Book Review: Tips for a Successful Career in the Accountancy Profession

Jerry Maginnis has written a book that should be in the library of every accounting professional, from interested students to experienced practitioners. Tips for a Successful Career in the Accountancy Profession is a treasure trove of practical advice throughout a lively and friendly story. Those who read it will be in a good position to realize one of the book’s subtitles, “Achieving Your Full Potential and Optimizing the Benefits of Your Accounting Degree.”

The book is organized into three sections. The first section, which contains six chapters, is intended for students. It emphasizes the opportunity of a career in accounting with its innumerable career paths. Maginnis discusses the importance of becoming a CPA while explaining the many other certifications that can be earned in accounting. A helpful roadmap provides tips for students to optimize their time on campus and better ensure that excellent employment opportunities can be obtained. As a professor emeritus in accounting, I found myself agreeing with everything in the roadmap and acknowledging the lessons I pointed out to my students. The section ends with two burning issues that concern many students: work-life balance and diversity, equity and inclusion. Maginnis addresses these issues in a candid and positive manner, highlighting the significant progress made by the accountancy profession in recent years.

The second section, consisting of nine chapters, focused on the early career experience of accountants. Maginnis defines this group as those who are in the first six to eight years of their career. This section covers the core values ​​that are essential for accountants, developing and improving technical skills, and the most important soft skills. Most of these factors are well known, but the author’s perspective on them highlights why they are so important for young professionals. Perhaps the best examples can be found in the chapter “Block and Tackle: The Importance of Being Organized and Getting Tasks Big and Small Done”. As obvious as it may seem, the author provides some new ideas, and some of the later chapters provide even better advice. As Maginnis points out, in today’s environment, the more value you can add, the more successful you will be. Accordingly, a later chapter guides the reader on how a value creation mindset is developed through tips, suggestions and practical examples. Another chapter on embracing change and turning technology into a friend is also timely in today’s environment. Finally, a topic that really resonates with me is the power of personal relationships – an entire chapter is devoted to how this can be instrumental in career success.

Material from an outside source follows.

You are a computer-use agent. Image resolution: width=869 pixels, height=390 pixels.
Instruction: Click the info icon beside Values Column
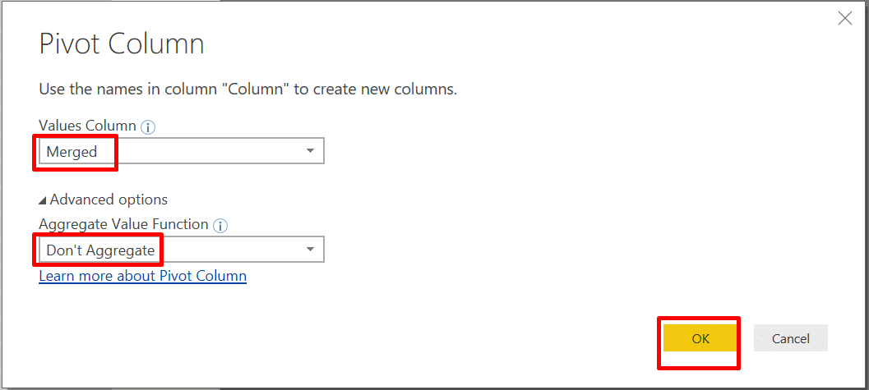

The final section contains material particularly appropriate for those further along in their careers. Topics include how to avoid burnout and how to make good decisions when considering a career transition. The book ends with the importance of giving back, something embodied by the author.

As the accounting profession faces a significant “pipeline challenge,” with accounting enrollment at universities continuing to decline and the number of people taking the CPA exam declining, this book is an excellent resource. High school students and undeclared business majors will appreciate the direct discussion of these opportunities, which may attract them to the profession. The book can also be used to reach underrepresented populations and other community college students assessing potential career paths.

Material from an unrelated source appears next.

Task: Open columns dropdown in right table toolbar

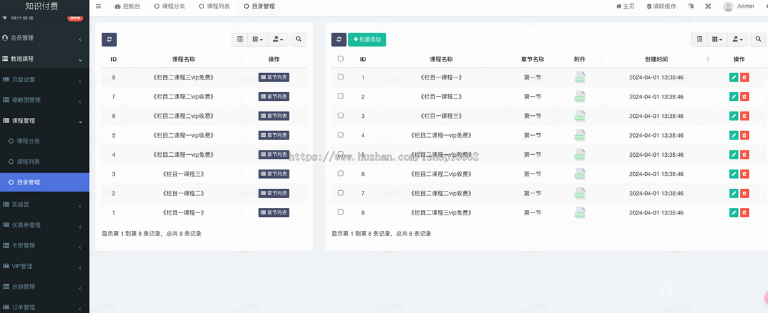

The beauty of Tips for a Successful Career in the Accountancy Profession lies in its format, which is easy and pleasant to read. Each chapter begins with a take-out key, and many chapters touch on a myth about the topic being discussed. Each chapter ends with a personal anecdote from the author’s life inside or outside accounting and “food for thought”, an incisive quote from a famous person regarding various activities.

Some readers might think the book is relatively short and wish the author could have shared more career advice. Indeed, the book is 176 pages in total and the chapters are short (the longest is 12 pages). The language is succinct and crisp – not what accountants are known for! The book can be read cover to cover in a sitting or two. Recognizing that accounting students and practitioners have very busy lives, however, the book can also be read as a chapter here and there.

Two additional things are also worth noting: author Jerry Maginnis’ entire career has been spent in major international accounting and professional services firms. Although many of the anecdotes are obviously drawn from his professional experiences, the book is not biased regarding his background; in fact, various accounting career paths and certifications are amply covered. Finally, I once asked the author what attribute he considered important to accounting professionals that many people might not consider essential. His response was the importance of reading. In the book, Maginnis observes that many people, especially young people, get most of their news and information from mobile devices. It encourages readers to also obtain information from credible and unbiased sources that contain solid analyzes of topics or issues. I think this brings up a relevant point for the book as a whole: although the target audience is accounting students and practitioners, the lessons are applicable to anyone embarking on a professional career and provide excellent advice for life in general.

David D. Wagaman, CPA, is professor emeritus of accounting at Kutztown University in Pennsylvania.